Catatan Operasional Swasta: Pergerakan harga Shell V-Power Diesel sepanjang tahun 2026 ini terbilang sangat fluktuatif. Pada Maret lalu, bahan bakar ini sempat berada di angka Rp14.620 per liter, sebelum melonjak ekstrem hingga tembus Rp30.890 per liter pada Mei, dan perlahan turun di bulan Juni serta Juli.
Di sisi lain, seluruh varian bensin Shell seperti Shell Super, V-Power, dan V-Power Nitro+ dilaporkan masih belum tersedia di pasar domestik sejak awal tahun 2026.
Tak mau ketinggalan, bp Indonesia juga melakukan langkah penyelarasan harga ritel.
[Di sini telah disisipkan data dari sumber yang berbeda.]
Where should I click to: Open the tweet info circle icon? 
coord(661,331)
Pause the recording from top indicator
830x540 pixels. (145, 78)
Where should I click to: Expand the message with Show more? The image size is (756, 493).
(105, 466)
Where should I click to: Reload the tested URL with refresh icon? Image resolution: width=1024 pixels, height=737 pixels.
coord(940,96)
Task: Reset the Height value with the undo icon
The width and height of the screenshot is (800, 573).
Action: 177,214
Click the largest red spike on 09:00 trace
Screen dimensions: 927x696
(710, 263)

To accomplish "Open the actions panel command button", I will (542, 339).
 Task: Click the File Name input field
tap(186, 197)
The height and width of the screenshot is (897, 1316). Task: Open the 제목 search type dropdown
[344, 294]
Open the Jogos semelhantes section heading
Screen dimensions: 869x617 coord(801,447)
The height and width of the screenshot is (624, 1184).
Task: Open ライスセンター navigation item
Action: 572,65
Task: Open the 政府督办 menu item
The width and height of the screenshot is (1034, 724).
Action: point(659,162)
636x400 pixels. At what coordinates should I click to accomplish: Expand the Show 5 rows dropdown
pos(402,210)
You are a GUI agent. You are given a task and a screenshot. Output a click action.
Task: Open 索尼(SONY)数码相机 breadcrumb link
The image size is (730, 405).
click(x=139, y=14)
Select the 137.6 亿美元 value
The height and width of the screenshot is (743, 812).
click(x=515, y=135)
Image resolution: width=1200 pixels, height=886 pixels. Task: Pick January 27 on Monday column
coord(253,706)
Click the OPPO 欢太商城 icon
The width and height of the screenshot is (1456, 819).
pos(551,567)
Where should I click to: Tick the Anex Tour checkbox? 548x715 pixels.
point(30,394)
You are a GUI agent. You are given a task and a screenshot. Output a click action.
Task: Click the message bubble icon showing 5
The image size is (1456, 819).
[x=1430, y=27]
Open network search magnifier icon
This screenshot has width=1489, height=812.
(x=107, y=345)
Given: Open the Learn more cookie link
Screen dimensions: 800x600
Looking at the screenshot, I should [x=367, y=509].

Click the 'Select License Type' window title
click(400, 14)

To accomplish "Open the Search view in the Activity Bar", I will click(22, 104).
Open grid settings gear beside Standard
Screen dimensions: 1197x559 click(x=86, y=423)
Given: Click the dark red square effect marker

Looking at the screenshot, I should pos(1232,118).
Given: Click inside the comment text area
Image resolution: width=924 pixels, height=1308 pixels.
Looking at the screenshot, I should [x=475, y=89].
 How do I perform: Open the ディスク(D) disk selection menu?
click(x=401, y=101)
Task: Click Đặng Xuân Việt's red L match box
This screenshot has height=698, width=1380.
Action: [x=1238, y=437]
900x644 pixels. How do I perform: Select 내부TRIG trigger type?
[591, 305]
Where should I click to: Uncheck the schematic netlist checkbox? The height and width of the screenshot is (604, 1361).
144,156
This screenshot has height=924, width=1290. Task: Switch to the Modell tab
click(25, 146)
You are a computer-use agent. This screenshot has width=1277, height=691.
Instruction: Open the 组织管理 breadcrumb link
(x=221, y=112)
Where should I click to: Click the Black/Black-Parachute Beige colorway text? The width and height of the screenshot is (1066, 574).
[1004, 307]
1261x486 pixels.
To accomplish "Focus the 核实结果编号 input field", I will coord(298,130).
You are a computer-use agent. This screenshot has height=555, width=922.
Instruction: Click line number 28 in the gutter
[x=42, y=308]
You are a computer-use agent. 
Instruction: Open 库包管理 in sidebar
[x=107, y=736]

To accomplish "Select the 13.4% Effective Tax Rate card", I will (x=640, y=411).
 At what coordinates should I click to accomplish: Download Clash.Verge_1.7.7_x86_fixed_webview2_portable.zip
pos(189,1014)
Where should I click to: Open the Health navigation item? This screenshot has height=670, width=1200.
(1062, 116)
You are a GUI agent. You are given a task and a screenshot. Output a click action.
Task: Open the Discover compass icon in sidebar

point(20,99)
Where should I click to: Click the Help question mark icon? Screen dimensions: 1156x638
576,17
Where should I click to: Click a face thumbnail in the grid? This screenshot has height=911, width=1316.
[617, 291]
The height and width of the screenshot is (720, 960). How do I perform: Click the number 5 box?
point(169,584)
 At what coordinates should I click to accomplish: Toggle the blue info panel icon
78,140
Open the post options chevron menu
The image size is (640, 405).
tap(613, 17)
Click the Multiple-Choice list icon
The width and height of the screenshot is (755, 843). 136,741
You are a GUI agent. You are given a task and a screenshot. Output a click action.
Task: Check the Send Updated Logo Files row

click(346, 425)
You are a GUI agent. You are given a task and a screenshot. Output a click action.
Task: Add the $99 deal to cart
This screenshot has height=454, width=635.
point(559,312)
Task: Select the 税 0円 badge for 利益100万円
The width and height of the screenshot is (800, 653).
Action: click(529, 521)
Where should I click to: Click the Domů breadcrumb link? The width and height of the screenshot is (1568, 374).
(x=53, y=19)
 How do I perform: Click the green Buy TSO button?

Bahan bakar BP Ultimate Diesel mereka kini disesuaikan menjadi Rp21.340 per liter, atau mengalami penurunan harga bersih sebesar Rp3.720 dari tarif bulan lalu yang menyentuh Rp25.060 per liter.
Sama dengan Pertamina, varian bensin murni di seluruh jaringan SPBU bp terpantau tidak mengalami perubahan harga.